Em segundo lugar, uma filosofia que se pretendesse “não-cristã” de um modo inteiramente conseqüente, na qual simplesmente não fosse mais possível detectar nenhum elemento da teologia, é, no mundo ocidental, um fenômeno extremamente raro. Assim, Descartes responde à questão central da dúvida metódica – “Como podemos ter certeza de não estar apenas sonhando?” – apelando para a veracidade de Deus, que não poderia, de forma alguma, enganar-nos. Ou seja, Descartes apóia-se explicitamente na própria tradição da fé, que, no entanto, pretendia excluir por princípio. E quando Immanuel Kant, no seu ensaio sobre a religião, cita a Bíblia mais de setenta vezes, é evidente que não permanece – conforme havia anunciado programaticamente no título da sua obra – “dentro dos limites da razão pura”. Evidentemente, não podemos só por isso falar numa “filosofia cristã”; contudo, é igualmente evidente que não se pode considerar esse tratado como totalmente “não-cristão”.
Contemplemos, finalmente, o caso de Jean-Paul Sartre, cuja filosofia existencialista pretende ser a forma mais radical de filosofia não-cristã: teria sido absolutamente incompreensível para um niilista pré-cristão, como por exemplo Górgias, o sofista antigo. É preciso ser cristão para apreender o sentido da seguinte sentença: “Não há natureza humana, porque não há Deus para concebê-la.”

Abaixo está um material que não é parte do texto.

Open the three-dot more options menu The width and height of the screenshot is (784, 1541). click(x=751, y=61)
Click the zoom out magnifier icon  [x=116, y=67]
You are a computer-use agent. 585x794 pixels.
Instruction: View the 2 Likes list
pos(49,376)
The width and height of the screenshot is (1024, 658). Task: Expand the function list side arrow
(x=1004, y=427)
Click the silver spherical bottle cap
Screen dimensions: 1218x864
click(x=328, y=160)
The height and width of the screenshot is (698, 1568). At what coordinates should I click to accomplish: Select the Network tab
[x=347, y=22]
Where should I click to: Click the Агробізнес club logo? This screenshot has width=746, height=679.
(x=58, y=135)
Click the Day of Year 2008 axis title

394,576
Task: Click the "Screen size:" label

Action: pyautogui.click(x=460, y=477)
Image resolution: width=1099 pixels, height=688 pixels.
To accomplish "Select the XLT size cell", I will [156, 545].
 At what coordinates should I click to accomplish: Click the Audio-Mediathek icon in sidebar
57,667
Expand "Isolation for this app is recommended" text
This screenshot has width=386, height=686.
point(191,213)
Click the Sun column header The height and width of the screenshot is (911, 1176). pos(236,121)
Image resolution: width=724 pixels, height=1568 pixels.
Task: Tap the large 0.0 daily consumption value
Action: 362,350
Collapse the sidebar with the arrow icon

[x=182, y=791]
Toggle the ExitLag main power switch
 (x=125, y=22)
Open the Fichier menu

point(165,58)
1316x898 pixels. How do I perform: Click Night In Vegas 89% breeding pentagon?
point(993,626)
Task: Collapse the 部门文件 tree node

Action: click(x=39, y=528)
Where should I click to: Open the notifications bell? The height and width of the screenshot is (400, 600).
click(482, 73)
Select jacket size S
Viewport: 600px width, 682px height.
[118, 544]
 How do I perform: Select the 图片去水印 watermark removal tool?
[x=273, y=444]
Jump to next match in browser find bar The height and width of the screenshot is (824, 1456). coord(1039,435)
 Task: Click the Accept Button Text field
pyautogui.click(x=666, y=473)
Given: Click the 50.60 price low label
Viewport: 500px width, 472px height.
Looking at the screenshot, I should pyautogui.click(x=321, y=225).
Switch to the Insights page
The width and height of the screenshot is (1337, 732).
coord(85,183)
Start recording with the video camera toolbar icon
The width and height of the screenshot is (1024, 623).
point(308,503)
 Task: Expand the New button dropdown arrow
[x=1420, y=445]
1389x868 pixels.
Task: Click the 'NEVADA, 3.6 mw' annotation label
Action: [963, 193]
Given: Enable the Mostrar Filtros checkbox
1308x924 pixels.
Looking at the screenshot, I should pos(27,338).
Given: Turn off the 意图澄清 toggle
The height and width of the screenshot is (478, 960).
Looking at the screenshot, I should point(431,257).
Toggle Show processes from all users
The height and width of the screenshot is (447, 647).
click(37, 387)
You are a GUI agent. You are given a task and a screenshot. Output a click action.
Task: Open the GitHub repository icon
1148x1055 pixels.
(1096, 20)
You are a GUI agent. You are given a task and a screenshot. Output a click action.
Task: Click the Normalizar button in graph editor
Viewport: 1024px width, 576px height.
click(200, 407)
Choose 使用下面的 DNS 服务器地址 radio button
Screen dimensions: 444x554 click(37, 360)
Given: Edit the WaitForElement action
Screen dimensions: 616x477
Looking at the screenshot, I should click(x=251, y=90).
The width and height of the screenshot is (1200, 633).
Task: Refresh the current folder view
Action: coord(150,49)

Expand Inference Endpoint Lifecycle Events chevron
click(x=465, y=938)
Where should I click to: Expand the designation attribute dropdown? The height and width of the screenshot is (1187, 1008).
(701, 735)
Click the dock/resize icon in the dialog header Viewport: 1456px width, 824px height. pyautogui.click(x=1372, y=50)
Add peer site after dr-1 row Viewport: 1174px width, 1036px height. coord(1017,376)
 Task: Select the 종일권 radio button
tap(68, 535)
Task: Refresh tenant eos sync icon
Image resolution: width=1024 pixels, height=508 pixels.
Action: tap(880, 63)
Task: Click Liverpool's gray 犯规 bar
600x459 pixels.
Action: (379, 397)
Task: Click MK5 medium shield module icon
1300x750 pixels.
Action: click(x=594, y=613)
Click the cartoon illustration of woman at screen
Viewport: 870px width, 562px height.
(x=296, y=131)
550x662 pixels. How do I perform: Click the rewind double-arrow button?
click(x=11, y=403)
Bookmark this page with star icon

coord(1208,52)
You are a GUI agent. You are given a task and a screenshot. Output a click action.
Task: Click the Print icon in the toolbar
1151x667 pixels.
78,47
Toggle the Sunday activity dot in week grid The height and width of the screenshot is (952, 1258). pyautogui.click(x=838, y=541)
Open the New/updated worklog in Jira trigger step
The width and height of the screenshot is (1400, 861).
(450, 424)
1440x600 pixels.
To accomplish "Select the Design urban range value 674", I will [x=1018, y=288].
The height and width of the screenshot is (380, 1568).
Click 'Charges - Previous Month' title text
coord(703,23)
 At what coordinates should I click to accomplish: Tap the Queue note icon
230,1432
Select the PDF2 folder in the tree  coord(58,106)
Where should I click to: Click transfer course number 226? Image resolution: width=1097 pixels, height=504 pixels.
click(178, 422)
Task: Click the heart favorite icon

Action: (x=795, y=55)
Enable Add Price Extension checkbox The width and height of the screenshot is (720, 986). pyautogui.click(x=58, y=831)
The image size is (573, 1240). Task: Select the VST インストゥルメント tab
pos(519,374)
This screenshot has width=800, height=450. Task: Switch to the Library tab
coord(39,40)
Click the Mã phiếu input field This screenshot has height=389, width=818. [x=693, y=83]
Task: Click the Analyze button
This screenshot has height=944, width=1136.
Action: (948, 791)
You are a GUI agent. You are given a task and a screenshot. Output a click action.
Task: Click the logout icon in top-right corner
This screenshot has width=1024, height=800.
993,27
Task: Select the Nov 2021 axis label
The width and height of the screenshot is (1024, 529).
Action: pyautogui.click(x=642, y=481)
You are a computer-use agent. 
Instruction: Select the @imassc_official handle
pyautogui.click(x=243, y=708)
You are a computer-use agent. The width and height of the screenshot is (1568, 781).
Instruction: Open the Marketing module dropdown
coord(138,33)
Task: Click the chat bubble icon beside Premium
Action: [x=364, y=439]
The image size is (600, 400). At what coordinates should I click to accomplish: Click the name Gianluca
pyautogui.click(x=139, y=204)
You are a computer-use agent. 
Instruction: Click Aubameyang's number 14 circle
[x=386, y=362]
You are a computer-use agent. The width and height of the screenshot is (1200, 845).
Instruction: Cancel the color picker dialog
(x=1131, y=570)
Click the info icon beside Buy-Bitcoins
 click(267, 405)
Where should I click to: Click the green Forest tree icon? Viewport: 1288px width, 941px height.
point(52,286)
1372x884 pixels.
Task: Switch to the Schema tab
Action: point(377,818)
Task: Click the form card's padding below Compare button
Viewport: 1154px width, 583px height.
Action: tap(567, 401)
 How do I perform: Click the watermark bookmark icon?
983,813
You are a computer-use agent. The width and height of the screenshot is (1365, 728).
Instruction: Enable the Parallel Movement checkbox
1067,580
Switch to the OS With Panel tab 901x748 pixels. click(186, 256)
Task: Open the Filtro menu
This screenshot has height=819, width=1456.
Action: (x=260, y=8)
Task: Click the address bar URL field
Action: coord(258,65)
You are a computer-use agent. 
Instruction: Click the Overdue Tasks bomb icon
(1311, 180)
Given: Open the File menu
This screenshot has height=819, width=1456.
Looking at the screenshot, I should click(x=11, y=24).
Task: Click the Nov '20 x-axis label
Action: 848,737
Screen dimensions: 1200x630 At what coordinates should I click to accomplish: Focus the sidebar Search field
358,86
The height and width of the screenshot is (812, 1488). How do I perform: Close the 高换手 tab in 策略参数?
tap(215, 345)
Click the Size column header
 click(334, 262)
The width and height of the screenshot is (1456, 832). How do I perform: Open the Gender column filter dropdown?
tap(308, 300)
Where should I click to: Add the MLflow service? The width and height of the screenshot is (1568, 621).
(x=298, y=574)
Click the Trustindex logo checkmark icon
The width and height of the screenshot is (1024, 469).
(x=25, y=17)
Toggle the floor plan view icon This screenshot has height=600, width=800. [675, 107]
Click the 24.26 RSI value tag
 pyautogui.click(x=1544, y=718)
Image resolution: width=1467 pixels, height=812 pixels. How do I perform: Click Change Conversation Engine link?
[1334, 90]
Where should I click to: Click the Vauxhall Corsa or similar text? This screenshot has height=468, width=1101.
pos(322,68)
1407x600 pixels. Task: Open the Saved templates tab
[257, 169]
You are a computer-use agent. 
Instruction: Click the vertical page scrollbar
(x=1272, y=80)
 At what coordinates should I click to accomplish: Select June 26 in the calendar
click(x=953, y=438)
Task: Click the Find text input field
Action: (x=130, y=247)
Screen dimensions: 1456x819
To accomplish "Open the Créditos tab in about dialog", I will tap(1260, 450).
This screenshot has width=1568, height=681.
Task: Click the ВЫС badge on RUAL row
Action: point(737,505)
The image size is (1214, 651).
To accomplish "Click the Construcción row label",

E noutra obra, Über das Ende der Zeit, tratando do tema da fundamentação do conhecimento, Pieper oferece um contundente questionamento: “Que é o conhecimento em si e em última análise? A reflexão filosófica sobre esta questão, sua discussão tem, é verdade, um fundamento experimental incontestável (a experiência das sensações, do pensamento, etc.). Mas, se eu a levo mais adiante, necessariamente chegará um momento em que deva considerar a realidade objetiva de um lado e a faculdade humana de conhecer de outro; ser-me-á necessário, em certo momento, colocar a questão assim formulada por Heidegger: ‘De onde a enunciação representativa toma a orientação de se dirigir para o objeto, e de se orientar retamente?’ (Vom Wesen der Wahrbeit, Frankfurt, 1943, p. 13); de onde o sujeito cognoscente tem ‘a orientação para o que é’? (ibidem, p. 21) e onde se encontra o fundamento interior dessa orientação do conhecimento para o ser? Sem dúvida, esta questão se situa no centro, na raiz de toda teoria filosófica do ser: e é uma das formas sob as que aparece, a um certo momento, o problema da natureza do conhecimento (…) Ora, é evidente que esta questão que diz respeito aos fundamentos do conhecimento (‘de onde o conhecimento tira sua orientação para o ente?’) não pode receber resposta à margem de uma afirmação teológica.” (Pieper, Josef. Über das Ende der Zeit. Eine geschichtsphilosophie Meditation. 3ª ed. revista, Kösel, 1980, pp.14-5).
30 julho, 2010 no 10:24 am
[...] no Caballero Andante. Esperamos que, com essa medida ele consiga postar mais freqüentemente. O primeiro texto dele no novo blog está [...]
12 agosto, 2010 no 9:43 am
Caríssimo Luiz, Laudetur Dominus!
Parabéns por seu novo espaço!
É verdade, o texto é surpreendente se levarmos em conta que o up to date é justamente falar que a filosofia cristã morreu, que hoje a filosofia está “liberta das amarras da Igreja Católica” e todos estas pragas que os hodiernos gostam de rogar sem nem ao menos saber do que estão falando.
Josef Pieper é de um grande sobriedade ao denunciar (isto mesmo: denunciar!) que “existem indubitavelmente formas modernas de “filosofia” que não têm nenhuma pretensão de ser filosofia naquele sentido originário”, pois apesar desta óbvia advertência, muitos têm o costume de ignorar esta realidade e tratar mesmo as correntes mais especializadas como filosofias capazes de responder a todos os anseios humanos.